Aww fab! Holly's face, classic!!! Can't wait to meet your two poo's x


Sent from my iPhone using Tapatalk


----------



## Toffin (Aug 8, 2012)

Look at the concentration on Bayley's face!

Toffin
x


----------



## JoJo (Mar 2, 2011)

Bayley & Holly you always make me smile .. fab cockapoos


----------



## KCsunshine (Apr 16, 2012)

That is a freat picture! You can see how much Bayley is loving that.


----------



## BeckyP (Mar 21, 2012)

Fantastic pictures! I just love the action shot. Can't wait til Kipper is big enough to do all that stuff.... think my girls would love those hurdle things too, they've been inspired by Jessica Ennis over the summer.


----------



## Muttley Brody (Feb 14, 2012)

Lovely photos. What's the size difference between the 2 of them?


----------



## cockerpoo61 (Jun 24, 2011)

There is quite a big difference in their size but there again they came from different breeders so have different parents.

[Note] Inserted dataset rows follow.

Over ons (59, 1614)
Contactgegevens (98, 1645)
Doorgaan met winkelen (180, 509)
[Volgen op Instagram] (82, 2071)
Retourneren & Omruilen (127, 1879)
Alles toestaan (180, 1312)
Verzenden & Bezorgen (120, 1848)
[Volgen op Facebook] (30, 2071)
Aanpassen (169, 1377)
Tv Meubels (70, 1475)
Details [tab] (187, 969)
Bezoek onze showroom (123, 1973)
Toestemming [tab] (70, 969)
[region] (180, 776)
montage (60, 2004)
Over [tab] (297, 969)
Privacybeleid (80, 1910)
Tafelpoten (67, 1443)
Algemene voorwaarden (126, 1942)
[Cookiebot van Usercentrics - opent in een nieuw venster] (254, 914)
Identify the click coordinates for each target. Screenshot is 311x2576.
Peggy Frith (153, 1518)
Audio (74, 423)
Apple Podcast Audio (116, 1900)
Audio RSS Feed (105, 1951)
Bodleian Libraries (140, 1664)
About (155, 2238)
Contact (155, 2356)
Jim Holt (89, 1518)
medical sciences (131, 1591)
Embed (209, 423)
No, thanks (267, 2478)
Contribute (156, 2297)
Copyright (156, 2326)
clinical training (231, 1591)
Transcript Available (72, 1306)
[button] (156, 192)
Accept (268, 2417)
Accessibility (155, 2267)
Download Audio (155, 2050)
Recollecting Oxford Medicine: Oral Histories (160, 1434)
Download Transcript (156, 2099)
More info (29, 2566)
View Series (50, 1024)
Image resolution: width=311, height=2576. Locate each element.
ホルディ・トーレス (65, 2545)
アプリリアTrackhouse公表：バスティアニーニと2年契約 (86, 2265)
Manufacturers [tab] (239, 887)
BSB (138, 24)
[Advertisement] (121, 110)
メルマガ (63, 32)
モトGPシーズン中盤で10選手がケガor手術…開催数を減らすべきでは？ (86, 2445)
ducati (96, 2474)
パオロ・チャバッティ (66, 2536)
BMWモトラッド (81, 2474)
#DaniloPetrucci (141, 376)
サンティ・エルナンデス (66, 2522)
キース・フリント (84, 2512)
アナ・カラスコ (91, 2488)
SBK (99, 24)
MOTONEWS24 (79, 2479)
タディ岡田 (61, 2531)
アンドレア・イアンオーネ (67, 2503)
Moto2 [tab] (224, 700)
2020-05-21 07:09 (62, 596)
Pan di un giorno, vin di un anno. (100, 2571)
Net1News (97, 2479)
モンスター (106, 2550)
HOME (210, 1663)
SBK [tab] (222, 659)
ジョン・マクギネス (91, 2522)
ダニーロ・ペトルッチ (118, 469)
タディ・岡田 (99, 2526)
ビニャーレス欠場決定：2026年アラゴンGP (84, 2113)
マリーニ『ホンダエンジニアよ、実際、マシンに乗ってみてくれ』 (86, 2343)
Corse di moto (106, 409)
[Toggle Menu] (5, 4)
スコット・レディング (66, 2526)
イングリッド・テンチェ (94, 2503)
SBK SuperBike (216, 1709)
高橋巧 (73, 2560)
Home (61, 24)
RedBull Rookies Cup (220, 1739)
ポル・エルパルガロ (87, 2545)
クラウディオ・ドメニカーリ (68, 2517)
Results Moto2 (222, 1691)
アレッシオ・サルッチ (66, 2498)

Bayley is roughly 30 inches long (to his bum not the end of his tail). 24 inches from floor to top of his head.

Holly is roughly 20 inches long (to end of her bum not end of her tail). 18 inches from floor to top of her head.

Holly may be alot smaller but she is definately the boss 

There is only 3 months difference in ages, and they got on from the first day they met, think thats because they are 2 softies


----------